This file contains release notes for major and minor releases of xpar.
For a complete list of source-level changes, consult the ChangeLog file.

===============================================================================
v1.0 (16-04-2026)
- File-format bump to v1.0. v0.x archives are rejected; re-encode any data
  you still need. Future v1.x minors stay decodable by v1.0+ tools.
- Joint header now records total input size and each lace carries a
  sequence number, so a .xpa truncated at a lace boundary or with laces
  reordered is detected and refused rather than silently decoding to
  garbage.
- Sharded header CRC32C now covers the version, shard count, shard
  number, and total size fields in addition to the body, so a
  shard_number bit-flip or a header-field swap between shards is
  detected.
- New '-H / --integrity' flag selects the per-lace / per-shard tag
  algorithm: 'crc32c' (default, 32-bit hardware-accelerated) or
  'blake2b' (128-bit BLAKE2b, 2^64 birthday-bound collision resistance
  instead of 2^16). Supported in joint, systematic, and sharded
  (Vandermonde + Leopard) modes.
- New '--auth=<keyfile>' flag reads a 1-64 byte key and switches the
  tag to a keyed BLAKE2b-128 MAC, implying '-H blake2b'. Decoders
  require the same key; wrong / missing / spurious keys are all
  rejected.
- New '-s / --systematic' joint mode: encoder writes a parity-only .xpa
  (about 18% of input) and the original file stays on disk unchanged.
  Decoder reads the (possibly corrupted) original plus the parity file
  and emits the corrected data to stdout. Incompatible with
  --interlacing.
- New '-t / --test' integrity-check mode for '-J', '-Js', '-W', and
  '-L'. Runs the full correction pipeline but writes nothing; exits
  non-zero on any unrecoverable block, shard shortfall, or tag
  mismatch, and also flags pristine-but-corrected archives.
- BLAKE2b has hand-vectorised SSE4.1 (also used on AArch64 via
  sse2neon) and AVX2 kernels with runtime CPUID dispatch; a portable
  reference C implementation is the fallback. '--disable-blake2b' at
  configure time strips BLAKE2b and MAC support entirely.
- Leopard-sharded decode is faster on aarch64 (Linux and Apple Silicon)
  via sse2neon.
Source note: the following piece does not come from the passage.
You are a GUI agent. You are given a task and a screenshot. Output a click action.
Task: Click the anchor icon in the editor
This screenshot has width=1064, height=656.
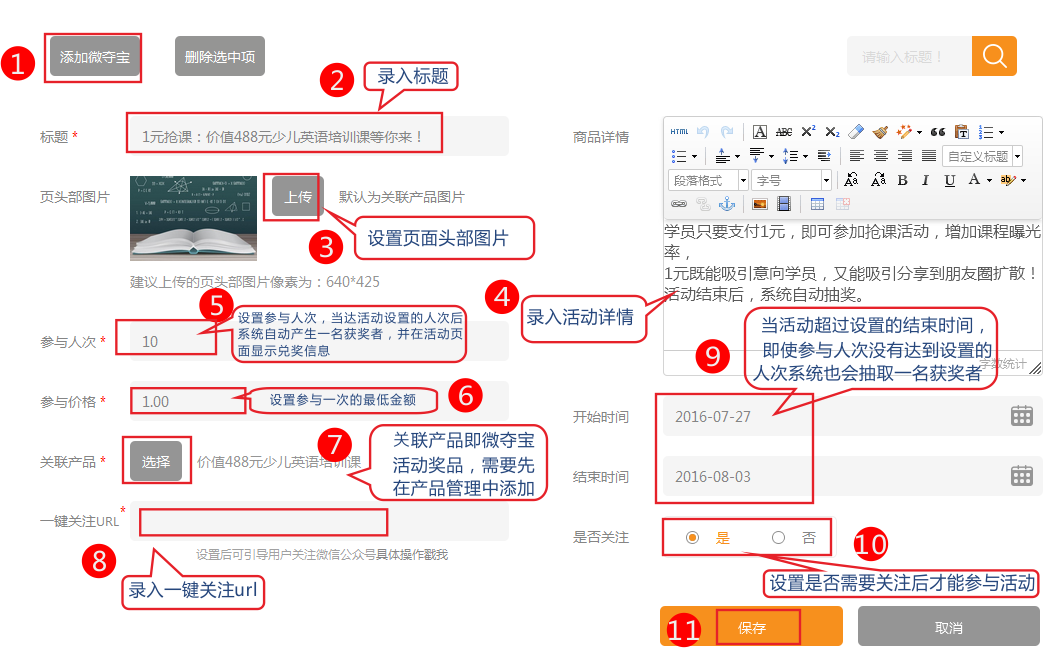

Fix a missing return in the SSSE3 xor_mem4 path that
  caused a latent heap overflow (surfaced as a segfault on Apple
  Silicon, caught by ASan in CI) when reconstructing from missing
  shards.
- Self-check now covers the new features, including truncation-,
  reorder-, and shard-number-swap rejection; the error-injection
  helper is rewritten in C so Python is no longer required to run the
  suite.
- CI builds additionally run under Address and Undefined-Behaviour
  sanitizers on Linux and macOS, catching regressions in the hot
  decoder paths. Release artifacts now include a Win95-target i686
  binary (xpar-i686-w95.exe, built with --with-windows-target=win95,
  imports only KERNEL32.dll) and a DJGPP/MS-DOS binary (xpar-dos.exe,
  CWSDPMI bundled via CWSDSTUB) alongside the existing i686/x86_64
  Windows binaries.

===============================================================================
v0.7 (19-09-2025)
- Rename the sharded mode to Vandermonde-sharded mode (-S => -W).
- Update building instructions for specific architecture and operating system
  combinations.
- Include benchmarks in the repository.
- Introduce minimum shard size.
- Improve stability without --no-mmap.
- Add FFT-based Reed-Solomon encoders and decoders that operate in
  linearithmic time (@catid).
- Fix a memory leak in gf256mat_inv used by the Vandermonde-sharded mode.
- Update and reflow the man-page.

===============================================================================
v0.6 (10-09-2025)
- Move the project page to iczelia/xpar.
- Minor style changes and fixes to command parsing.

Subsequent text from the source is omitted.